"""

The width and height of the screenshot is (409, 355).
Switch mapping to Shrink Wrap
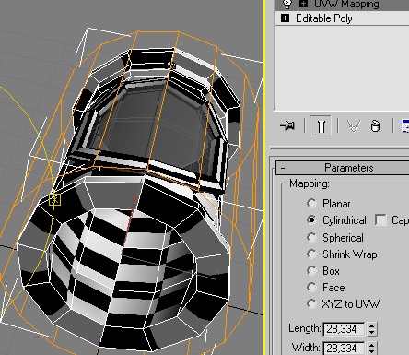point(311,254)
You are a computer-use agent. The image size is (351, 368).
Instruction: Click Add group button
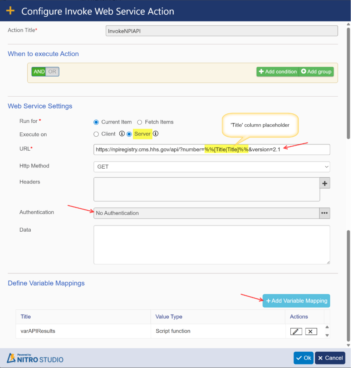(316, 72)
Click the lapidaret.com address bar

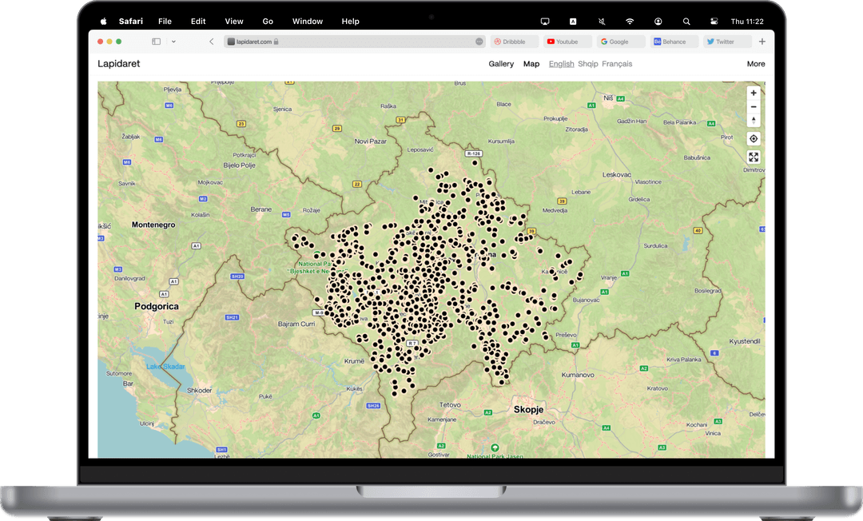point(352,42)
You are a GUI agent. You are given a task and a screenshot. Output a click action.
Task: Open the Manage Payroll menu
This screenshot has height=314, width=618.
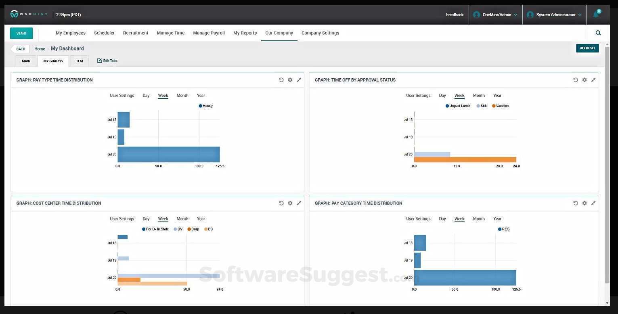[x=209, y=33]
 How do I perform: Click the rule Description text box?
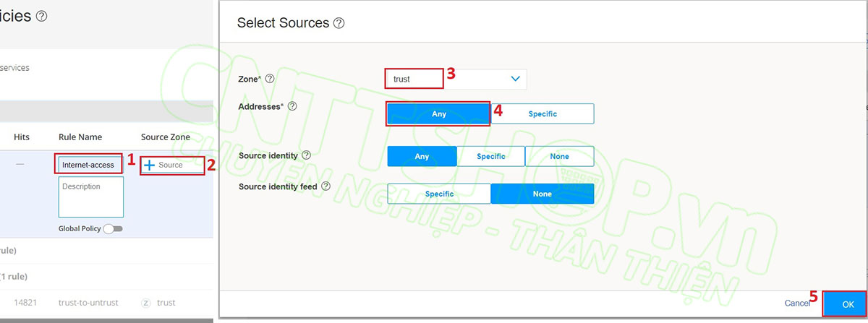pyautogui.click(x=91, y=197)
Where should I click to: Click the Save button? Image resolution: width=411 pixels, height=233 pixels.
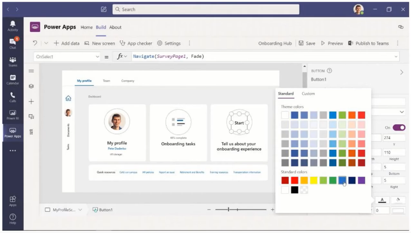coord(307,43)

"""
"""

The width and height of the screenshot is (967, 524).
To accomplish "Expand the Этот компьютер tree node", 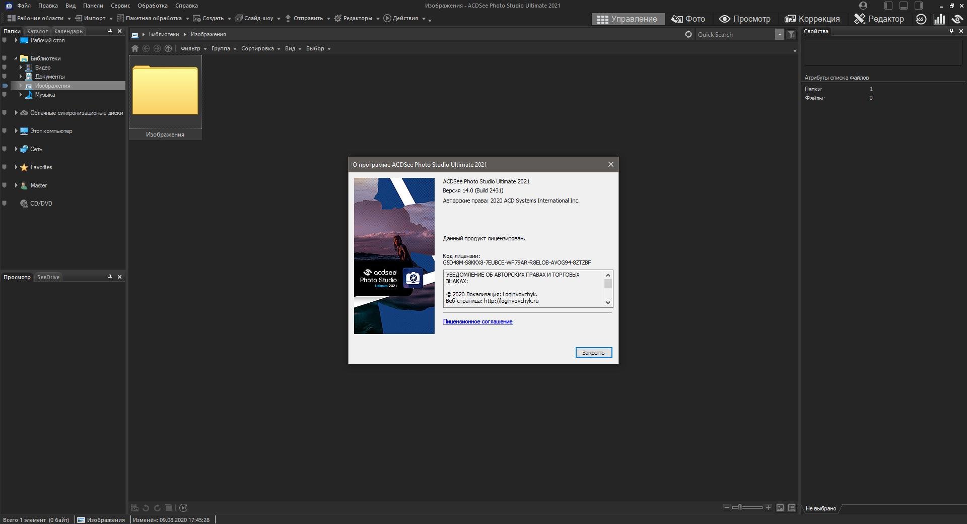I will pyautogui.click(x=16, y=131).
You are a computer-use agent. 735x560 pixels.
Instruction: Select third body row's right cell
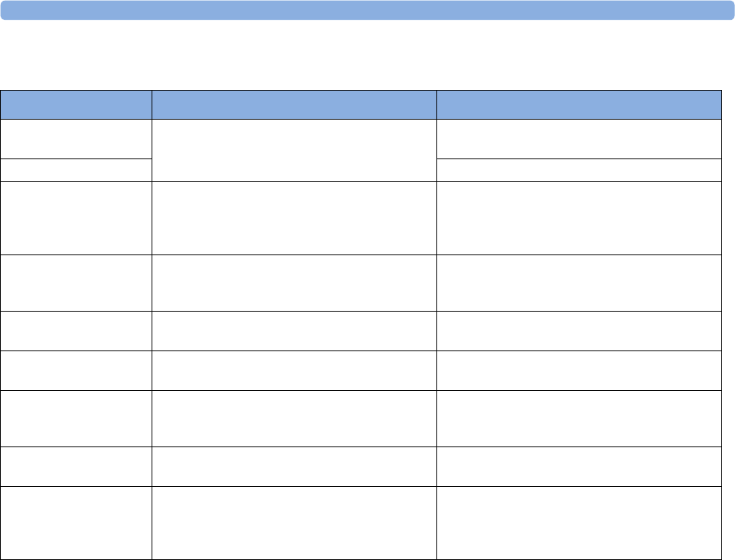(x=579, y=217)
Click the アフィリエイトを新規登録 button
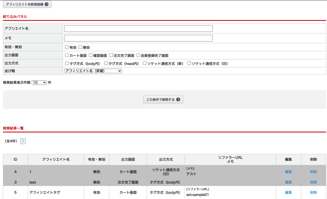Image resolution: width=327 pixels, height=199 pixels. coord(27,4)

"""
"""

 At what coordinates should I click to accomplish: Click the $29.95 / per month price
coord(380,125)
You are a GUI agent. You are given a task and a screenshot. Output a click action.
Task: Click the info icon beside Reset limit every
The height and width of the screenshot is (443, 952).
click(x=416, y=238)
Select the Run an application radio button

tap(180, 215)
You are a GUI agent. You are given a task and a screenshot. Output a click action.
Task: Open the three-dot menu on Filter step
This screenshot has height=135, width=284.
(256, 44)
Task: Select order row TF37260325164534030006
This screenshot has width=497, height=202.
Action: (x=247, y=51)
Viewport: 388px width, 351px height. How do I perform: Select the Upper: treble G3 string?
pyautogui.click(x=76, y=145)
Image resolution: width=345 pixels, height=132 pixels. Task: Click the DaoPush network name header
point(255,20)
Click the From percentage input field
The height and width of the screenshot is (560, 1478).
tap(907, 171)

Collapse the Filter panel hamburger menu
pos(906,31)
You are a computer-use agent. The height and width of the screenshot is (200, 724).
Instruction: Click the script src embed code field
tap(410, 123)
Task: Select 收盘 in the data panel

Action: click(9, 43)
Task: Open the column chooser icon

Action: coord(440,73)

"""

Please copy out each line of the listing above that contains the string "computer".

You are a computer-use agent. The image size is (351, 368).
You are a computer-use agent. 735x560 pixels.
You are a computer-use agent. The height and width of the screenshot is (200, 724).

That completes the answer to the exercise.